Sporting bodies have not done enough to tackle racism – and scandal-hit Yorkshire Cricket Club is “stuck in the dark ages”, cabinet minister Sajid Javid has told Sky News.

He also accused cricket bosses of not taking the issue “very seriously”, revealing he had discussed the problem of discrimination in the game with them more than five years ago when he was culture secretary.

Speaking to Trevor Phillips On Sunday, the senior Conservative frontbencher said the England and Wales Cricket Board needed to “take a long, hard look at themselves”.

Mr Javid made his strong criticism amid the continuing fallout of the racism row that has rocked the sport, following the shocking testimony of whistleblower Azeem Rafiq about the abuse he suffered during his time at Yorkshire.

It comes as the under-fire ECB chief executive Tom Harrison insisted he had no intention of stepping down and said he was “determined to lead” the game through the current crisis, following an emergency summit of the sport’s leading figures on Friday.

Mr Javid, told Phillips that the racial slurs used at Yorkshire have never been just “banter”.

The health secretary said: “When I was growing up as a kid I was called P*** almost every day at school, I didn’t like it then, I don’t like it now.
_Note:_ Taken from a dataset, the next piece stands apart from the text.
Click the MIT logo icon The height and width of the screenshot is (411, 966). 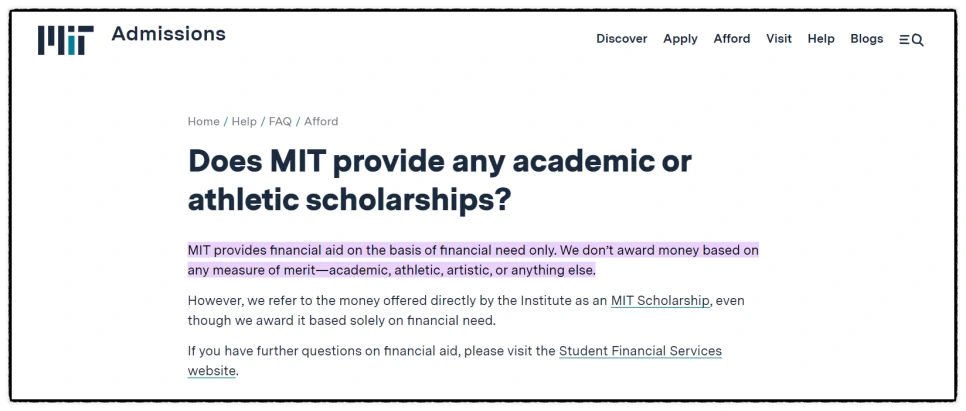[66, 40]
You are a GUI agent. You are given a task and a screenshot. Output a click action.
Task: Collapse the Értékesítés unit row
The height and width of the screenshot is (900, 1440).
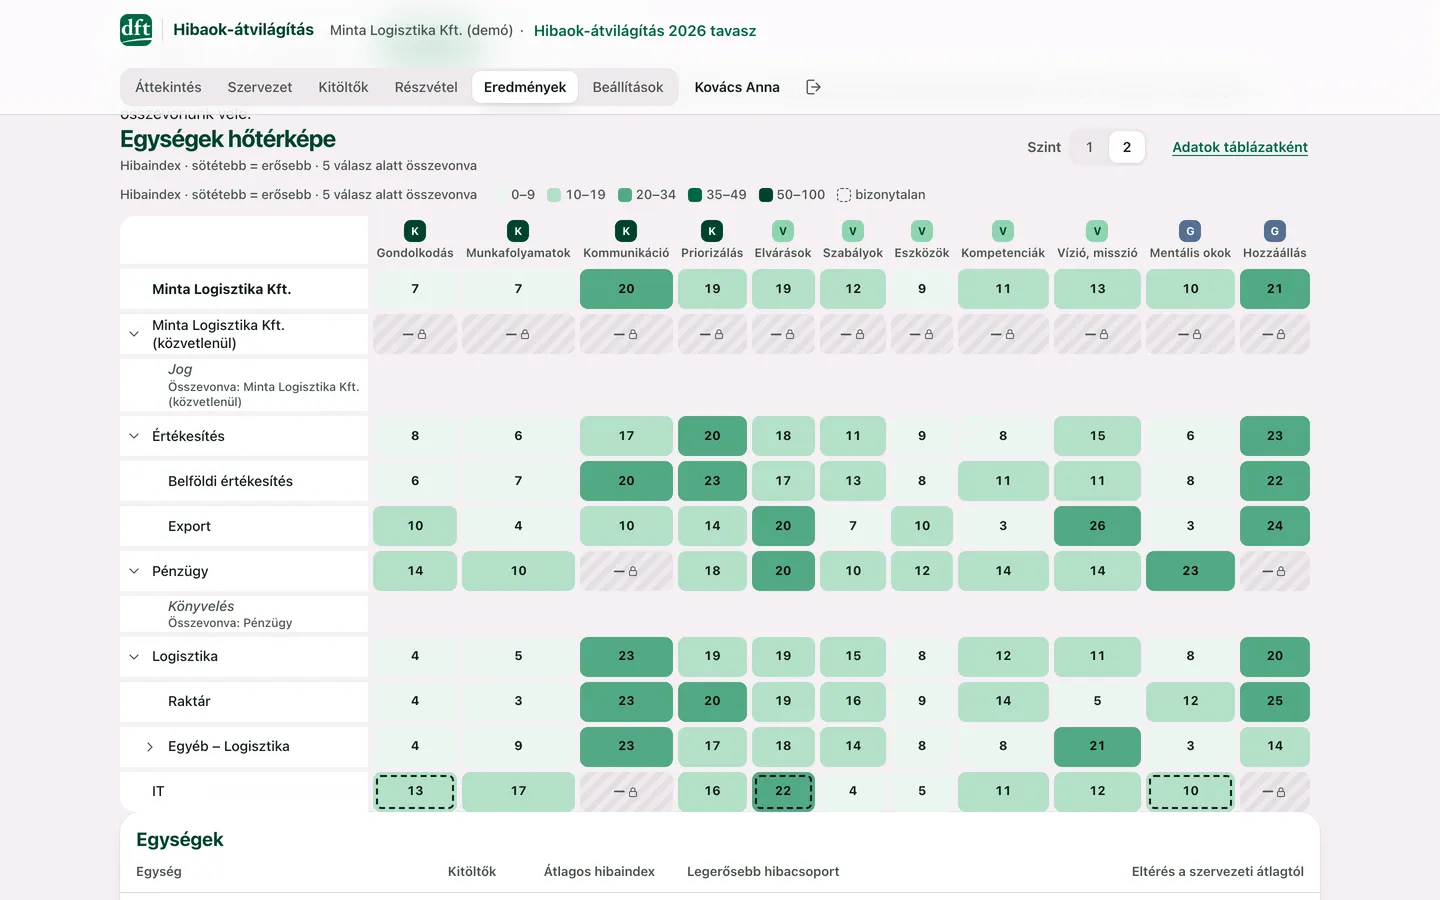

“I think the good news is our country has come a long, long way since then, but clearly not every institution in the country has taken that journey and it’s clear to everyone now that Yorkshire County Cricket Club is one of those institutions that have been stuck in the dark ages and needs to change.

“The ECB should be doing its job to make sure this is taken seriously throughout cricketing in the UK.”

Pressed over whether the government needed to stop trusting sporting bodies and step in, Mr Javid said: “I think it’s a very good question because I think the sporting authorities, whether it’s football, cricket, they talk the talk, but what have they actually done that’s really helping?”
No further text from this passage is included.